On August 20 Clinton bombed Afghanistan and the Sudan. The news upstaged the Lewinsky scandal. Clinton claimed he was fighting “terrorists.” But it soon transpired that one of his supposed terrorist targets was the Sudan’s only medicinal factory, indicating haste in planning the raids.



Two senators and two representatives questioned Clinton’s timing and credibility, and the Los Angeles Times asked whether the movieWag the Dog had come to life. In the movie, a Hollywood producer was hired to fabricate a war to distract the public from a presidential sex scandal. But Clinton’s acts of war were real.



Iraq once more



In early December 1998, the biggest news concerned impending congressional proceedings on the impeachment of Clinton. The question was scheduled for House floor debate on Thursday, the 17th. Voting appeared likely the next day.

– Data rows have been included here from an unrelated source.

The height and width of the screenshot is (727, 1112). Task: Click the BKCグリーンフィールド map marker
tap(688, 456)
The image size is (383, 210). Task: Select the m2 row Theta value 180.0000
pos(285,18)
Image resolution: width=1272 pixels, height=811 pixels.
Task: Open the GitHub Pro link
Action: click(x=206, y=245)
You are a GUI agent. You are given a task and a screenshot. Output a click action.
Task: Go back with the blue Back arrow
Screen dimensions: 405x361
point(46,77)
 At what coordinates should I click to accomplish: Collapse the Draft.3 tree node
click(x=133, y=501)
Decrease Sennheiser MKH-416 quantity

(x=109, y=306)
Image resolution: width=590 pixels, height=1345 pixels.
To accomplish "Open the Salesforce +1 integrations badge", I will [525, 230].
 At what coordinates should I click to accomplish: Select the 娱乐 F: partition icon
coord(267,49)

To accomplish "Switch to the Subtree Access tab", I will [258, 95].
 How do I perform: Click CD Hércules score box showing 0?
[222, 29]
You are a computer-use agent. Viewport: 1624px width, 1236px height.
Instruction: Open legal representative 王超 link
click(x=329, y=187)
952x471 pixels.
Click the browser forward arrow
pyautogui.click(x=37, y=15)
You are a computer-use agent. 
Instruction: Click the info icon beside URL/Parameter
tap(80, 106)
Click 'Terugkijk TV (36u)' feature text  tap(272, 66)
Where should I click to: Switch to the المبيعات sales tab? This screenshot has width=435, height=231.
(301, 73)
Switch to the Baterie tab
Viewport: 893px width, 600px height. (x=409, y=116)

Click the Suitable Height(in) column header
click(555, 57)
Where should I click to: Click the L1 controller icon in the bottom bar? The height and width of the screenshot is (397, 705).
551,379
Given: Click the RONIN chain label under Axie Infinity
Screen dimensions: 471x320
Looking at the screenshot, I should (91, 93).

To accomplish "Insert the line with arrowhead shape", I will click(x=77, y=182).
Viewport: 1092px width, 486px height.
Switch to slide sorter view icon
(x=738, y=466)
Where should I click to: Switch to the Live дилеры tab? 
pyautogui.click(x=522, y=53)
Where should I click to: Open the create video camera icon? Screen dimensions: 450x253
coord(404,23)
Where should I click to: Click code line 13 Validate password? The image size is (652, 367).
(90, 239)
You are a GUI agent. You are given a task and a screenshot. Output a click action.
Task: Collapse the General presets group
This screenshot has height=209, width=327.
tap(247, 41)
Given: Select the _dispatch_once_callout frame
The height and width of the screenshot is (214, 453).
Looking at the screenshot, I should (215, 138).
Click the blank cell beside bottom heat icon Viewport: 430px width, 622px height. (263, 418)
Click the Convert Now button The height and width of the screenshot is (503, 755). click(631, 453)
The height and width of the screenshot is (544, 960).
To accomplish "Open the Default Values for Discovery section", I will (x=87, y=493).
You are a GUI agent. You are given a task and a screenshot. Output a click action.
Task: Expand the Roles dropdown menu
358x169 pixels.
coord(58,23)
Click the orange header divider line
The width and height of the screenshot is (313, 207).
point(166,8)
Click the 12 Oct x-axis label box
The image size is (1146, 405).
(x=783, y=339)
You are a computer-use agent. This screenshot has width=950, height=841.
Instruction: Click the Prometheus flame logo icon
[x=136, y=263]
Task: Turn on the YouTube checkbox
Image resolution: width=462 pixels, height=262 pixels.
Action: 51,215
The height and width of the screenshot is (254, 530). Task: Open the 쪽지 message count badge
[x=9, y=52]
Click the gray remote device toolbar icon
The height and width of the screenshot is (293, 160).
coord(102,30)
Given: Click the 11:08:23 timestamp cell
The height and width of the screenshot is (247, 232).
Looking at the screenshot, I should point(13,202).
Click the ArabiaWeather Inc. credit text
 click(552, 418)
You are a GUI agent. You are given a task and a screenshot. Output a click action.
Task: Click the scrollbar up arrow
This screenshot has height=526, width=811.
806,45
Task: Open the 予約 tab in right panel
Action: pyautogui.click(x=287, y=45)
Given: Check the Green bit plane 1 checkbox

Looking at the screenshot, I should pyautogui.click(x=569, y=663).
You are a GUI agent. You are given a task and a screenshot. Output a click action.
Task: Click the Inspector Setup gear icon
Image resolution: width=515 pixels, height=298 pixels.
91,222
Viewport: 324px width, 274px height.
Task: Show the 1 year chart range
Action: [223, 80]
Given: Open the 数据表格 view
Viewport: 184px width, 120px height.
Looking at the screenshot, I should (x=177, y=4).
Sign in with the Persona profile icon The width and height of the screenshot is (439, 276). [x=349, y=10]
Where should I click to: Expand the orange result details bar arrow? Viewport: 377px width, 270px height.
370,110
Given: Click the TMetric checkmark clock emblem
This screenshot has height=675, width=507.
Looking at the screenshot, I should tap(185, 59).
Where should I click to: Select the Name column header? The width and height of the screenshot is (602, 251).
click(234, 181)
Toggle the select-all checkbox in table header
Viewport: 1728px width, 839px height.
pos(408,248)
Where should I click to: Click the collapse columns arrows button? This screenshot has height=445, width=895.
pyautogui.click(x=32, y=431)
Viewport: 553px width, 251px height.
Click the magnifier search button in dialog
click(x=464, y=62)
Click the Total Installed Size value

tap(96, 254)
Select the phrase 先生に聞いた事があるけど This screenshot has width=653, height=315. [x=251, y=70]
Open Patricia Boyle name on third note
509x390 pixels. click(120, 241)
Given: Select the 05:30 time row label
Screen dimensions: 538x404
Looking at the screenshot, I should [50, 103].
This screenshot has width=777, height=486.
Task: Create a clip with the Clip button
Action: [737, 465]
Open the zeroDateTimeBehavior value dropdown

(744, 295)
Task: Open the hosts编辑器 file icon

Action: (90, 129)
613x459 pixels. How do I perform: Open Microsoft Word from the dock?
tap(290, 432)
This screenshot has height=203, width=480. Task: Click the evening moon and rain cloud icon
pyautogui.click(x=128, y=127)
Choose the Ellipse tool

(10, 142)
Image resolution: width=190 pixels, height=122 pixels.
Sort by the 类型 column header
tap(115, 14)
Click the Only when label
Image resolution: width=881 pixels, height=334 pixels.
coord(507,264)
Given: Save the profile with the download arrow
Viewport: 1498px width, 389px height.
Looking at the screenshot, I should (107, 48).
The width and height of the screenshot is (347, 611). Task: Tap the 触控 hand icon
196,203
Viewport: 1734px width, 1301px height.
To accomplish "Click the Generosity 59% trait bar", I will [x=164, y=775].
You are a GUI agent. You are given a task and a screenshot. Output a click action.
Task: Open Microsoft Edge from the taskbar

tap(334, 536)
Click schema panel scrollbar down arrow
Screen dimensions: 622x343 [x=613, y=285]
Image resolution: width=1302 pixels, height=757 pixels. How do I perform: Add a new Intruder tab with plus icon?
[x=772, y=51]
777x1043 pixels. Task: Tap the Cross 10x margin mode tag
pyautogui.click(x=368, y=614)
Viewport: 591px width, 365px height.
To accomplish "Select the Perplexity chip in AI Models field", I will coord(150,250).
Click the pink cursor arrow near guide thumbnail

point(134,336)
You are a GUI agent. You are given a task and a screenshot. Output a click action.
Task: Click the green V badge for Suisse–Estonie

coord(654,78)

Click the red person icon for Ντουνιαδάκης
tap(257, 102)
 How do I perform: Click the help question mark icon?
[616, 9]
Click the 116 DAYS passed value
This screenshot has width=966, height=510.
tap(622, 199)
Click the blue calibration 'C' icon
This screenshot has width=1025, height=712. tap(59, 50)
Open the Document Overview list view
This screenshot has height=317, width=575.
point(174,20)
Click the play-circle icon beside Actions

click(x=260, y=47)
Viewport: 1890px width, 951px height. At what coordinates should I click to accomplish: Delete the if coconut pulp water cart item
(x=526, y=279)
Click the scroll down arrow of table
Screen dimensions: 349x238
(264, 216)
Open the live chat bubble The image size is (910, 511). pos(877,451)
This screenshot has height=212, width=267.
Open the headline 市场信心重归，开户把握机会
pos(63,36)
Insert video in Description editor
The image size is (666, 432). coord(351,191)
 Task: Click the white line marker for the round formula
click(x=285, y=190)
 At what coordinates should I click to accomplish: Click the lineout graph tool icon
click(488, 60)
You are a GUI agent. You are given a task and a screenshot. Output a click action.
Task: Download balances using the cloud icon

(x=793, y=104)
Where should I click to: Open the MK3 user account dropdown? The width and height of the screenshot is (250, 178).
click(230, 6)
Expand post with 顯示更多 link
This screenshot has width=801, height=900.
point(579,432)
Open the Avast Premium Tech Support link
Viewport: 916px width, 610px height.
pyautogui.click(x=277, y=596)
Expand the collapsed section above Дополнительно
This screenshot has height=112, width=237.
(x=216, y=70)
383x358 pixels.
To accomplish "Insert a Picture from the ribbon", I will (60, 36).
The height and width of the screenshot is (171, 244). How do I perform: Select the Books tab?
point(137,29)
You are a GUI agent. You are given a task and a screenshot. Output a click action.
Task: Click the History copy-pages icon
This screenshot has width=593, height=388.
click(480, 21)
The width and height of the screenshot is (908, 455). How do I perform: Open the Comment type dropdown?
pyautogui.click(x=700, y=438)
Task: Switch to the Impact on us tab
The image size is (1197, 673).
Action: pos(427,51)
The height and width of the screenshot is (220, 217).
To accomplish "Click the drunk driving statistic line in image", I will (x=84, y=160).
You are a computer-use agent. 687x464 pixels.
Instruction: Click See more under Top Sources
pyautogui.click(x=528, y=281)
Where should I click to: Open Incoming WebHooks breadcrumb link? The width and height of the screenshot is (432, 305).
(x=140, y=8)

On Wednesday, the 16th, Clinton again bombed Iraq, falsely claiming it was not cooperating with UN inspectors. Consequently the House postponed the impeachment matter for a day and Iraq took over the headlines. Killing a couple of hundred Iraqis, the bombings continued until impeachment was voted December 19.



Yugoslavia



For three months, peace talks went on in Rambouillet, France, over strife between Yugoslavia and ethnic Albanians in the Serbian province of Kosovo. Other nations, including the U.S., participated.



What brought matters to a head, in March 1999, perhaps had less to do with European troubles than with two news stories troubling Bill Clinton. One dealt with an Arkansas woman’s allegation that he raped her twenty-one years earlier when he was attorney general of Arkansas. Another concerned allegations in the Republican Congress of Chinese theft of U.S. nuclear weapons secrets and inaction by Clinton, alleged recipient of campaign donations from China. A House committee had prepared a classified report on the matter and a Senate panel planned an investigation.



In Belgrade, Yugoslavia, Clinton’s envoy, Richard Holbrooke, delivered an ultimatum to the president, Slobodan Milosevic. To avoid war, the latter had to sign an agreement letting NATO troops occupy all Yugoslavia, then comprising Serbia and Montenegro. A day or two later, on March 23, Holbrooke forwarded the go-ahead for war to NATO’s secretary general in Brussels.



The attack came March 24, wiping the allegations about Clinton off the TV news and newspaper front pages. U.S. and other NATO forces spent the next eleven weeks hitting Yugoslavs with air-launched missiles, bombs, and bullets. Hillary Clinton may have influenced Bill’s decision. On March 21, when he was undecided about attacking Yugoslavia, she phoned and “urged him to bomb” (as quoted by biographer Gail Sheehy in Hillary’s Choice, p. 345).



Yugoslav officials placed civilian bombing casualties at 2,000 killed, 10,000 wounded. Official estimates of civilian war deaths from all causes went as high as 18,000. Eighteen U.S. deaths were reported (Wikipedia). Why the mass killing by the U.S.-NATO forces? Bill Clinton said they were to stop mass killing in Kosovo, which had been going on for a long time. But if they were such an old story, why did he choose the time he did to start a war? Could this attack and the previous three attacks all have served as distractions from scandal?



President Clinton not only usurped Congress’s authority under the Constitution to decide whether to go to war (Article I, Section 8) but continued bombing even after two rebuffs by the House of Representatives on April 28, 1999: a 427–2 vote against declaring war and a 213 tie vote rejecting the bombing.